Harper continued, “Lashawn Thompson was a pretrial detainee. He had not been convicted of any crime.”
Last November, the Southern Center for Human Rights reported that the Fulton County Jail was “dangerously understaffed and overcrowded” and had an uncontained outbreak of lice and scabies. The American Civil Liberties Union issued a report analyzing Fulton County’s jail population. The ACLU found that Fulton County regularly jails people in pre-trial detention for longer than 90 days — some for over two years — when they haven’t even been charged with a crime.
Fulton County responded to the public revelations of Lashawn Thompson’s death by moving 600 prisoners of the jail’s overcrowded population of close to 3,000, and Fulton County Sheriff Pat Labat demanded the resignation of three top jail officials. County commissioners also approved $5 million for emergency improvements to the jail.

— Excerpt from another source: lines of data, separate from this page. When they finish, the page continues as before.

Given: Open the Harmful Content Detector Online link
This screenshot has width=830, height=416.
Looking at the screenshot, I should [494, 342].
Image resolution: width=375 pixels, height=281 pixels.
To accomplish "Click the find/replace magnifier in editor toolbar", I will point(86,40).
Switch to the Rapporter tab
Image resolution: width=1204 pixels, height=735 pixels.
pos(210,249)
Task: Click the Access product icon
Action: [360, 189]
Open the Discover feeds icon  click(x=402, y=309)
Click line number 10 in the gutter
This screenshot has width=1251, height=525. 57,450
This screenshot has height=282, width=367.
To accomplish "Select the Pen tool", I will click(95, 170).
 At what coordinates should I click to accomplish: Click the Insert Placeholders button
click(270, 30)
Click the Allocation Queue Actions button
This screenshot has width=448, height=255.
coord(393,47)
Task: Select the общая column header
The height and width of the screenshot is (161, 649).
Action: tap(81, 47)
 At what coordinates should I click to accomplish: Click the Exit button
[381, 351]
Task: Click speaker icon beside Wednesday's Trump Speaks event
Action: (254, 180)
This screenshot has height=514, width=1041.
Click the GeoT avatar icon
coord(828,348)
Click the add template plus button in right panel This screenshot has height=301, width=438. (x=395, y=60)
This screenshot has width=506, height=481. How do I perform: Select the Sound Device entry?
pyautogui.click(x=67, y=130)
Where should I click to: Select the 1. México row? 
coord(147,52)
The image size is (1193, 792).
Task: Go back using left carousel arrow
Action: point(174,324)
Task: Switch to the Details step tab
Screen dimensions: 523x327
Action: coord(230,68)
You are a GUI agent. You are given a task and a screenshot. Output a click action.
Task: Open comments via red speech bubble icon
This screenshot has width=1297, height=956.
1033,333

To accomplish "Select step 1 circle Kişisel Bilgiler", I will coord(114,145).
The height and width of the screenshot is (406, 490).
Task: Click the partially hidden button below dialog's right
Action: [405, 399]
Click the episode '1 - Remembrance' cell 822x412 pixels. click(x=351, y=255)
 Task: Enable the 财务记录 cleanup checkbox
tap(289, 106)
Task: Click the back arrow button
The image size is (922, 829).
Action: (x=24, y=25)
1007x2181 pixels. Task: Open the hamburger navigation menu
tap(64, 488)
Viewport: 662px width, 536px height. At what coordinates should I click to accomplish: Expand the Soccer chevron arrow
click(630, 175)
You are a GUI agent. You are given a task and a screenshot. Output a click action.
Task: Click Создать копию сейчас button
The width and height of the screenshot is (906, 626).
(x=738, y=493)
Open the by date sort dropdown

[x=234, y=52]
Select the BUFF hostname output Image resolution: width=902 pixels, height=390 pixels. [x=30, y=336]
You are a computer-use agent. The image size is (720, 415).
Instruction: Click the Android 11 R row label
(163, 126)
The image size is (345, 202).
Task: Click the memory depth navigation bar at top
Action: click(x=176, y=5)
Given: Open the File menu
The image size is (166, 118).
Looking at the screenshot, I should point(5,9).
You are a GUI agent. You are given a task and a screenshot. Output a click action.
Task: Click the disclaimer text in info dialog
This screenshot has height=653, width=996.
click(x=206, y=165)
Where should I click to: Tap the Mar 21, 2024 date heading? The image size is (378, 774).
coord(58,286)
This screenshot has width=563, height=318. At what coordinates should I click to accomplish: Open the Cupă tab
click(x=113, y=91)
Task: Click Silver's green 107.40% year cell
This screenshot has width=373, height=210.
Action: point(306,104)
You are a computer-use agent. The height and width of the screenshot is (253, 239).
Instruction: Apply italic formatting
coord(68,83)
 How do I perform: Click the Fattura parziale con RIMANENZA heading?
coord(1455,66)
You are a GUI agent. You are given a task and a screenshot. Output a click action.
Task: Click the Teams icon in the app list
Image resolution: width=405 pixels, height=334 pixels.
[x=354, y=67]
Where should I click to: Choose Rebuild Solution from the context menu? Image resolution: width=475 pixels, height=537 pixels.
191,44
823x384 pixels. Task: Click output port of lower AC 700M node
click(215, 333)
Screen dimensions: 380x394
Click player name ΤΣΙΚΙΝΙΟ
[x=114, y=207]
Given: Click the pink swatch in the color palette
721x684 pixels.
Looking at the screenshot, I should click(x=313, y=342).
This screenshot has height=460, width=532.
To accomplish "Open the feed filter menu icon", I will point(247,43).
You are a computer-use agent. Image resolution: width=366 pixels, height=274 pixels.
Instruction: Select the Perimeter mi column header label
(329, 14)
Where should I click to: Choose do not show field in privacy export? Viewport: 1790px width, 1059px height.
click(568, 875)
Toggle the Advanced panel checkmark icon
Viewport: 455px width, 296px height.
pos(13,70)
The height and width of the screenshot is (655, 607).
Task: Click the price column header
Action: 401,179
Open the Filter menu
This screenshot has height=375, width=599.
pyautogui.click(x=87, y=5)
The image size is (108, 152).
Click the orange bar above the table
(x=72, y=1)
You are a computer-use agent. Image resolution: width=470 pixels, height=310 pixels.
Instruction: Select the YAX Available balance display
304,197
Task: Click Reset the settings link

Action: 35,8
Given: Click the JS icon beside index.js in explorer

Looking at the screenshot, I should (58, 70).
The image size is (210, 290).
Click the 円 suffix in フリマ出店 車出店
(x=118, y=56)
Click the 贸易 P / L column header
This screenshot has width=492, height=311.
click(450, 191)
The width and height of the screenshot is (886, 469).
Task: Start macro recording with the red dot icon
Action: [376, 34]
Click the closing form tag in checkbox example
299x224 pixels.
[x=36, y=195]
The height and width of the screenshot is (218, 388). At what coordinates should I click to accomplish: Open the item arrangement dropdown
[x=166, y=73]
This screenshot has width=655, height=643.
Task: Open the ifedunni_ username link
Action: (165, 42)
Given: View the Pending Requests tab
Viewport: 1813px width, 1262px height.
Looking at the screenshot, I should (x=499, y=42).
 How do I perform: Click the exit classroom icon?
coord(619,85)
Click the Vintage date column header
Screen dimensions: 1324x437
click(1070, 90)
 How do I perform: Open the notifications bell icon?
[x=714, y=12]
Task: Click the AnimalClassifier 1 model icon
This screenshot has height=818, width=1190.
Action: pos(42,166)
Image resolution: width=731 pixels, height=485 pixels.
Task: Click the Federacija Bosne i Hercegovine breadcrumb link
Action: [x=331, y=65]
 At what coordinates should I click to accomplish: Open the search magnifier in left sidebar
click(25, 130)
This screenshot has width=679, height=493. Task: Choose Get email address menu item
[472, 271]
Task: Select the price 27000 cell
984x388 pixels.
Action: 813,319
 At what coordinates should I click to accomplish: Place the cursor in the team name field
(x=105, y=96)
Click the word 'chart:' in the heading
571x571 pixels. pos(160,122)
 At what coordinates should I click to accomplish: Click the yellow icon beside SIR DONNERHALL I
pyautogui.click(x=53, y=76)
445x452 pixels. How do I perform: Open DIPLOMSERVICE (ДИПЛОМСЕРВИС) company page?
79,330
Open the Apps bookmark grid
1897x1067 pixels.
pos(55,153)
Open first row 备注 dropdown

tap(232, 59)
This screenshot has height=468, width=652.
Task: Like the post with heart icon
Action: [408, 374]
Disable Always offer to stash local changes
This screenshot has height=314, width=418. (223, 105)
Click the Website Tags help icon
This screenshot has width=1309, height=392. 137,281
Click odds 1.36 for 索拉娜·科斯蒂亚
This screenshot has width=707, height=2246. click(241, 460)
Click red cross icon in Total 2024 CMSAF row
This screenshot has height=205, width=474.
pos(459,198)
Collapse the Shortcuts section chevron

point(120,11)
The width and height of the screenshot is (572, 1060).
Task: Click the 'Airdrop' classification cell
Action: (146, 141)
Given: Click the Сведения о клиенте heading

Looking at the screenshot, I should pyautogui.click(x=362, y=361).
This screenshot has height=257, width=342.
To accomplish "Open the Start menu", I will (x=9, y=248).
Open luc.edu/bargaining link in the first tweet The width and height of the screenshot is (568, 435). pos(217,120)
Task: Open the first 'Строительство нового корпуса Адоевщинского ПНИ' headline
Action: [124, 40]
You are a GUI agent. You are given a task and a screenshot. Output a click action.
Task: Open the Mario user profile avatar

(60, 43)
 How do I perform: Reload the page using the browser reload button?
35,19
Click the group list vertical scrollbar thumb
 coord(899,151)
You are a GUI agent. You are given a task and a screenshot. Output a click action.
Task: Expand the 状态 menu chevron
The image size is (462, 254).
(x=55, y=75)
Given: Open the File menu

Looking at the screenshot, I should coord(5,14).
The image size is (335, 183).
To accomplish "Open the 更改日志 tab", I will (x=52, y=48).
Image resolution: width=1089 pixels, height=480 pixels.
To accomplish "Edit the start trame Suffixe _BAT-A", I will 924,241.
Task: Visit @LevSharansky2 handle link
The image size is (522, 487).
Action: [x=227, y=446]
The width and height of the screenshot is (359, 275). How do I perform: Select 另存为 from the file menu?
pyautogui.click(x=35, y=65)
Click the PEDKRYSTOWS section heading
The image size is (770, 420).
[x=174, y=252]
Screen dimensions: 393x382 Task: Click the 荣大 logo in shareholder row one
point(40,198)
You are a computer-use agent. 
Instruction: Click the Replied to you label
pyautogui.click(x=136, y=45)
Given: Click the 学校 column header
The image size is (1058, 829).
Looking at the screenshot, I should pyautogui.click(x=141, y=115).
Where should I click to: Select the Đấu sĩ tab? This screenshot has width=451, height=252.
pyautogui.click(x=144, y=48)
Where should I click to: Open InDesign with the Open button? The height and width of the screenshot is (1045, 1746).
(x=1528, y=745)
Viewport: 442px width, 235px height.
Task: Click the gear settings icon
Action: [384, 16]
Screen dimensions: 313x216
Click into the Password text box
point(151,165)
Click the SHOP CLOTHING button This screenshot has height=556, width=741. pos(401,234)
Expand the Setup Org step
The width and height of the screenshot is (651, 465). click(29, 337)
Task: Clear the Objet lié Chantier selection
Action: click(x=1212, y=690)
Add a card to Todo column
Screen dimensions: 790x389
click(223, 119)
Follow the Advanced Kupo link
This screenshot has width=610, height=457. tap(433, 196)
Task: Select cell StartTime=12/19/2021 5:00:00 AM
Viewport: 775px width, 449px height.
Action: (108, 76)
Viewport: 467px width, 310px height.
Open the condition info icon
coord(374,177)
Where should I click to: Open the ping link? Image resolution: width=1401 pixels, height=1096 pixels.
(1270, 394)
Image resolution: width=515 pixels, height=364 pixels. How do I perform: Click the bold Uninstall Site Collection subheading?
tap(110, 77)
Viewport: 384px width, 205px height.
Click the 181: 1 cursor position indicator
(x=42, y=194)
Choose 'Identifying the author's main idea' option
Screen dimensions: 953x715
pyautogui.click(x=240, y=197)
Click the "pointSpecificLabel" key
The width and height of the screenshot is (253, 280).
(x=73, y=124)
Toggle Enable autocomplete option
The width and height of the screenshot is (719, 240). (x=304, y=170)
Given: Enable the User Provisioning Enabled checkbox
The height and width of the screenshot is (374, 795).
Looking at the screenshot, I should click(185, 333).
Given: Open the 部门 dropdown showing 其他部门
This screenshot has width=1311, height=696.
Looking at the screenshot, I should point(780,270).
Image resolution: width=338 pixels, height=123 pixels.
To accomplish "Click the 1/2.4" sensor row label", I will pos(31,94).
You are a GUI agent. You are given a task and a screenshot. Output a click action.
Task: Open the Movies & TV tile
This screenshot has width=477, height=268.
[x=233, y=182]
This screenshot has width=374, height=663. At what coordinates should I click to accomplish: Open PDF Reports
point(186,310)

“A new jail is not going to stop neglectful detention officers from not caring for mentally ill people,” Harper said.
Nor will it bring back Lashawn Thompson. McCrae offered this hope in his brother’s memory:
“I want the world to remember him as I do, as a loving person, a playful person. He loved music. He loved to cook. I want the world to remember him as their cousin, their brother, their uncle, or whatever the case may be, because it could happen to their family, just like it happened to mine.”
Amy Goodman is the host of “Democracy Now!” She is the co-author, with Denis Moynihan and David Goodman, of “Democracy Now!: 20 Years Covering the Movements Changing America.”